Diabetes mellitus is a metabolic disorder characterised by elevated blood glucose levels (hyperglycaemia) due to insulin deficiency or insulin resistance . Diabetes is considered a significant global health issue [2, 3] and is referred to as the world’s largest non-communicable epidemic [4, 5]. The global prevalence of diabetes was 8.5% in 2014 , and it is predicted that approximately 700 million people will be living with diabetes by 2045 . In Australia, around 1.2 million individuals are diagnosed with diabetes, with more than 10,000 new cases identified every year . The economic burden of diabetes to the Australian economy is estimated to be over $6 billion annually .
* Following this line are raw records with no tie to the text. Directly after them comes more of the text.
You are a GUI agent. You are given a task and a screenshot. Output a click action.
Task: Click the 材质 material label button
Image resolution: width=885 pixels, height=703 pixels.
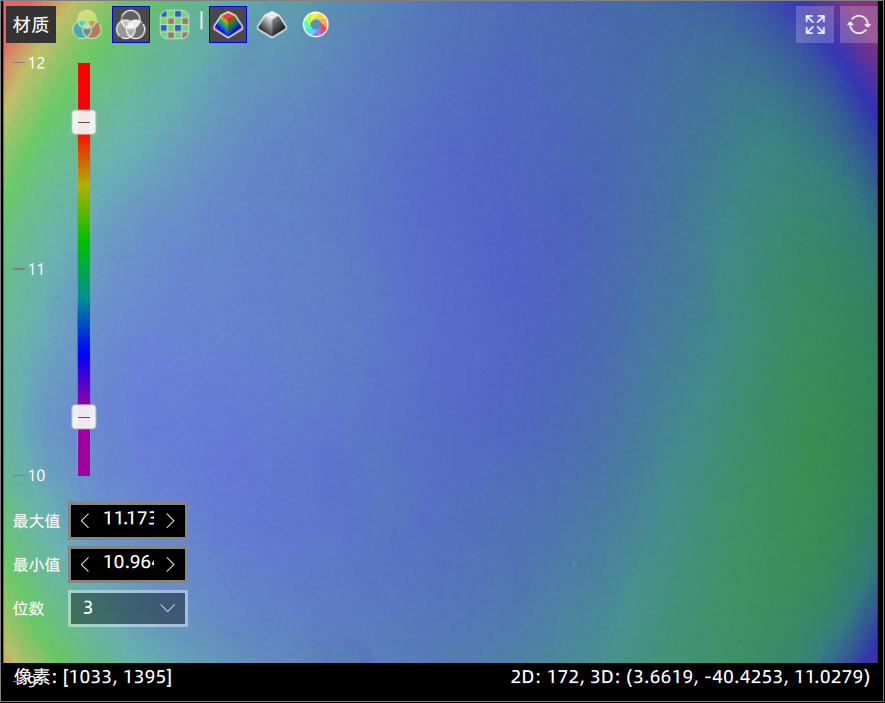(31, 25)
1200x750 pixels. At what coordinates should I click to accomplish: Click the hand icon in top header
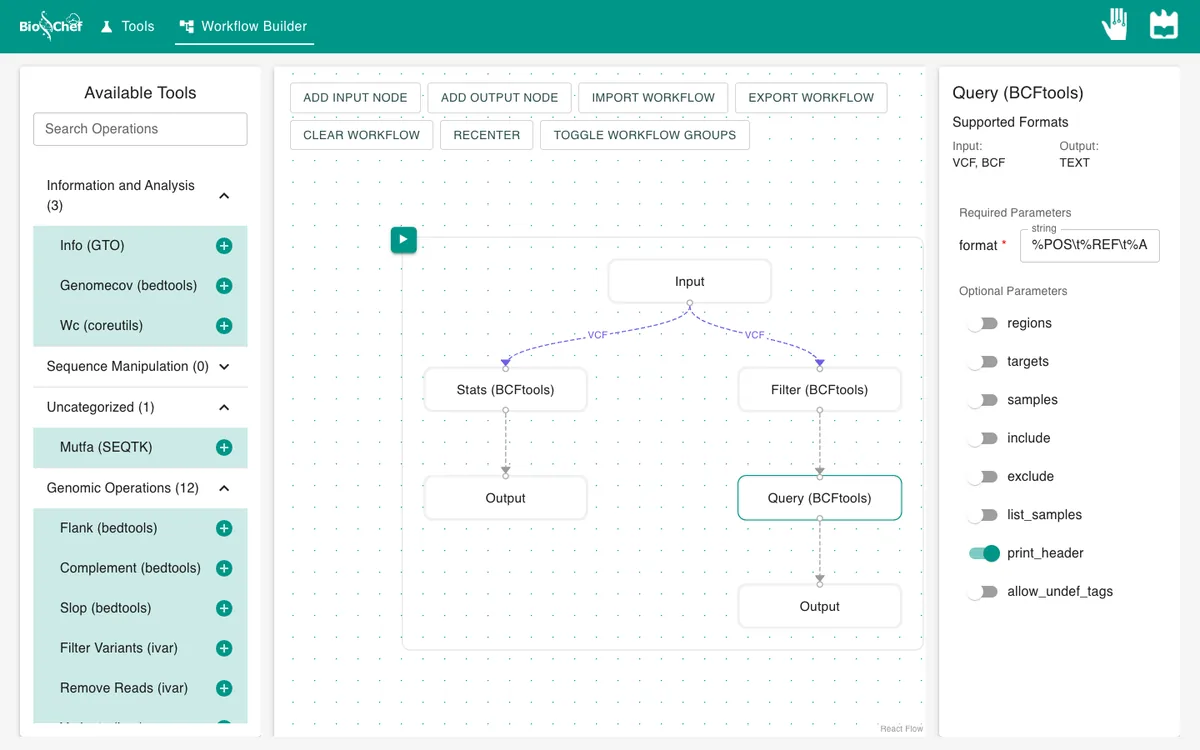click(1115, 25)
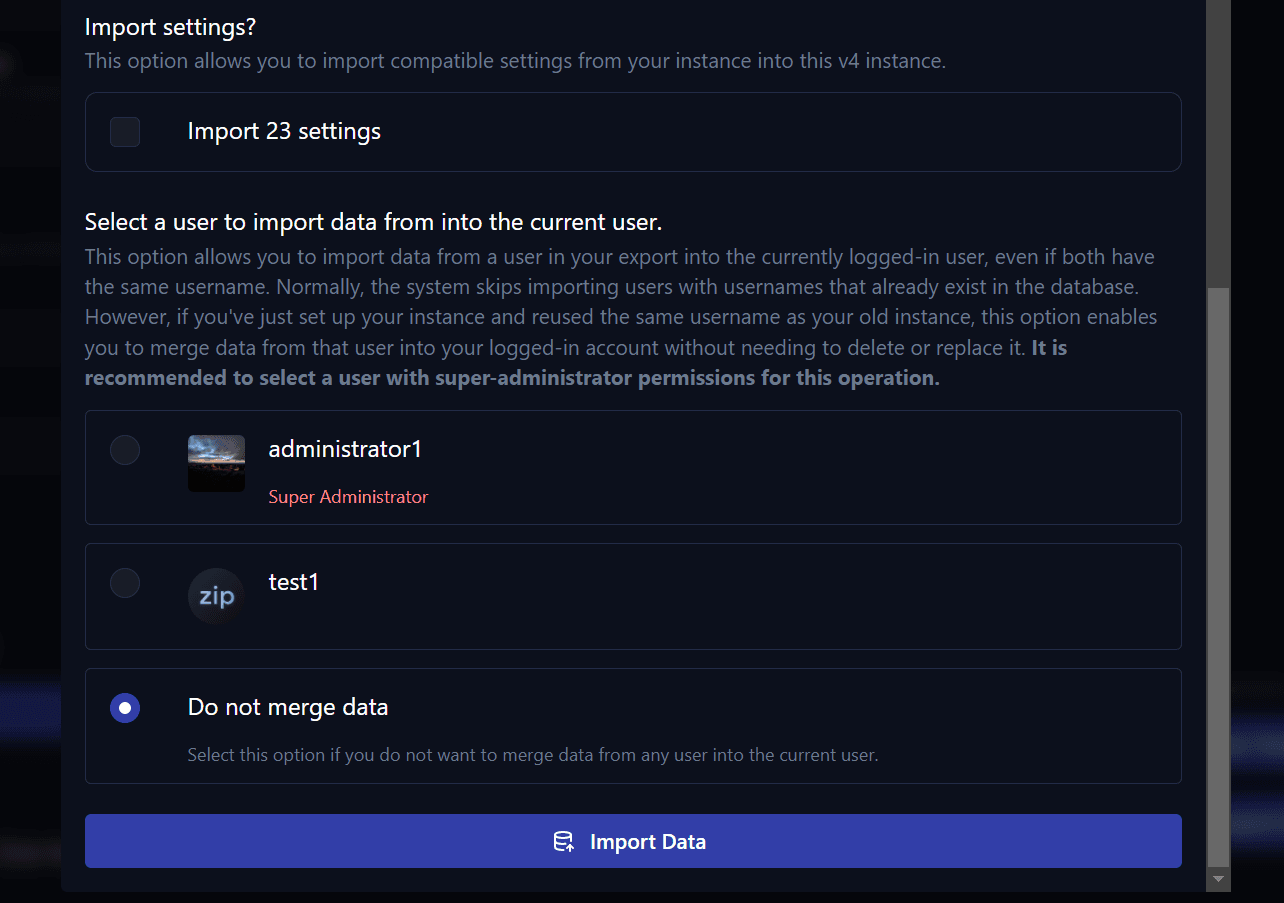The width and height of the screenshot is (1284, 903).
Task: Select the test1 radio button
Action: pos(124,582)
Chronic and poorly managed diabetes affects an individual’s cardiovascular, renal, optical, neurological and oral health . The relationship between diabetes and oral health is significant  with a bidirectional link between hyperglycaemia and periodontitis (advanced periodontal disease) . Specifically, periodontitis can adversely affect diabetes management as periodontitis is linked to an increase in glycated haemoglobin (HbA1C) . Individuals with poorly managed diabetes are up to three times more likely to develop periodontitis than individuals without diabetes  and are also at an increased risk of dry mouth, tooth decay, tooth loss, oral thrush and taste impairment . Systematic reviews and meta-analyses suggest that a significant reduction in HbA1C ranging from 0.3–0.7% [13–17] is observed among individuals with diabetes who have received periodontal treatment.
Despite the literature providing evidence detailing the importance of oral health in diabetes management, studies suggest that there is a gap in oral health knowledge, attitudes and practices among people with diabetes. One systematic review found that individuals were generally not aware of the relationship between diabetes and oral health . Furthermore, attitudes towards oral health, as well as compliance with the recommended oral hygiene practices and dental visits were poor . Impaired oral health is already known to affect quality of life . Individuals with diabetes who also experience mouth pain, xerostomia, halitosis and periodontitis, report lower oral health-related quality of life (OHQoL) and overall health-related quality of life compared to people without diabetes . Nevertheless, there is evidence to suggest that people with diabetes are receptive to advice about oral health from diabetes care providers such as diabetes educators and general practitioners (GPs) [18, 21].
The role of diabetes care providers, particularly diabetes educators, is to provide guidance and education on the management of diabetes . Current clinical practice guidelines for the prevention and management of diabetes also recommend the integration of an oral health review and referral by diabetes care providers [23–25]. Diabetes care providers are therefore ideally placed to address the gaps in knowledge and behaviours with respect to oral health among clients. However, there are significant barriers to diabetes care providers undertaking this role which include lack of training in this area, time constraints, lack of appropriate oral health referral pathways as well as limited oral health promotional resources and screening tools [2, 22].
Over the years various strategies have been implemented in Australia to support diabetes care providers to promote oral health. These have included professional development oral health training programs, tailored evidenced based resources for people with diabetes and government schemes to improve access to oral health services [26–28]. To further assist diabetes care providers in referring clients to oral healthcare professionals, recent needs assessment studies (involving diabetes educators and GPs) in Australia [2, 22] revealed the need for a short, non-invasive oral health screening tool. Shorter screening tools have been developed for non-dental professionals in other settings. A short two-item oral health screening tool was developed by George et al.  for midwives to screen and refer pregnant women to the dentist. This validated tool was found to have high sensitivity (up to 94%) , and was easily administered by midwives . Nijland et al.  also developed an 8-item screening tool for medical professionals to screen for periodontitis, although it had a comparatively lower sensitivity (49%). Among people with diabetes, however, there are currently no short, screening tools available to screen for risk of poor oral health. Validated tools such as the 21-item Diabetes Oral Health Assessment Tool (DiOHAT)  and the 17-item modified DiOHAT  have been identified as difficult to incorporate into practice due to their length and time constraints. The aim of this study, therefore, was to develop and pilot a short oral health screening tool for diabetes care providers.